[Material for this exercise]

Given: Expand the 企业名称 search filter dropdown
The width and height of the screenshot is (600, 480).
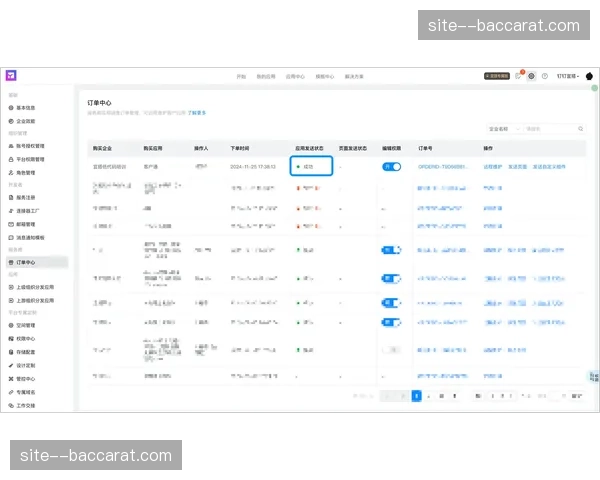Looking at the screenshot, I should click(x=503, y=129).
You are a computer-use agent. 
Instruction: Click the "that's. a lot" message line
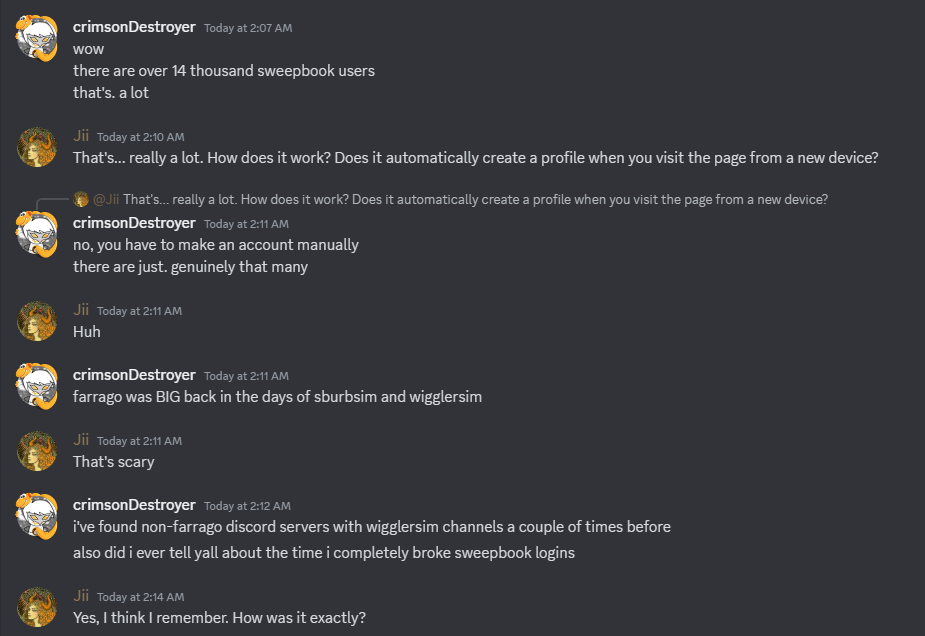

[/Material for this exercise]

Exercise requirements - Restate, exactly as they appear, the line with "You are a computer-use agent." and all the lines after it up to the end of the data above; images do not belong in the copy.

Exercise output -
You are a computer-use agent. 
Instruction: Click the "that's. a lot" message line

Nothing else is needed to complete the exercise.